My experience migrating my infrastructure from Terraform to Pulumi

My experience migrating my infrastructure from Terraform to Pulumi

I always intended this blog to contain a mix of technical and business posts. Here's the first technical piece. If that's not your cup of tea then you should probably stop reading right here, and go for a nice walk outside instead :).

Still here? Cool! Today we're talking about IaC (Infrastructure as Code), and a relative newcomer on the scene called Pulumi .

I've been using Terraform for a couple of years and overall I've been quite happy with it. However there's a few things that started to bother me more and more recently.

image.png

Terraform uses a language called Hashicorp HCL to define the infrastructure. It's a relatively simple declarative language, but it's something I had to learn along the way. Just like any language it has it's little quirks, and I often found myself spending more time than I wanted to figure out how to do certain things. As I'm doing all the infrastructure myself I really wanted to be able to use a language I'm familiar with, to make things simple.

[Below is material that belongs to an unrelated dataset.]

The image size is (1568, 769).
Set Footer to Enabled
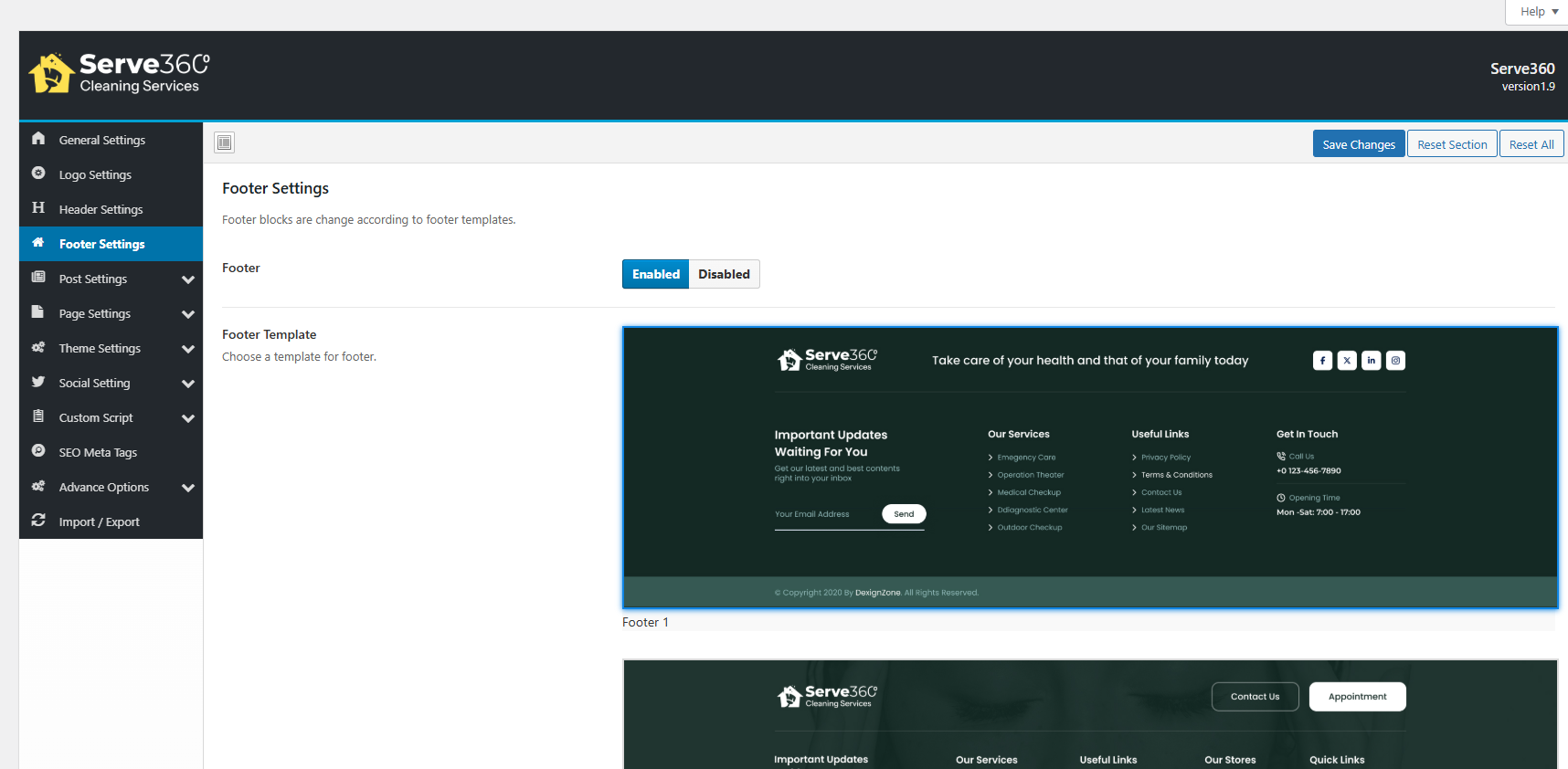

I had written my own Terraform modules to organize my code. Modules are a great help when it comes to organizing your code in a logical way, and I strongly recommend it if you haven't tried using them already. However, after using it for a while I reliazed that the Terraform type system left something to be desired. There are a few basic types available, but not much more than that. This caused bad "micro interactions" between me and Terraform. It was commonplace for me to submit an MR to my Gitlab CI where I passed in a security group name instead of an arn or id.

The third and perhaps most important point is that I think a custom language like HCL is the wrong way to go long term. Don't get me wrong - I love the people at Hashicorp and I'm forever grateful for Terraform because it's the first product that made me enjoy writing IaC. That being said, I think it's a better choice to write libraries for existing languages, instead of trying to create a configuration language of your own. There's a lot of constructs that I'm used to having in Python that I sorely miss having available in Terraform. In my opinion there's no reason to develop your own configuration language since it's a time consuming task, and I don't find it better than a general purpose language anyways.

Why did I choose Pulumi?

I have this thing called "Fun time Friday" where I spend the first half day on Fridays exploring new things I've heard about. Most of the things I look at during that time end up being scrapped, and there's zero pressure to push things into production.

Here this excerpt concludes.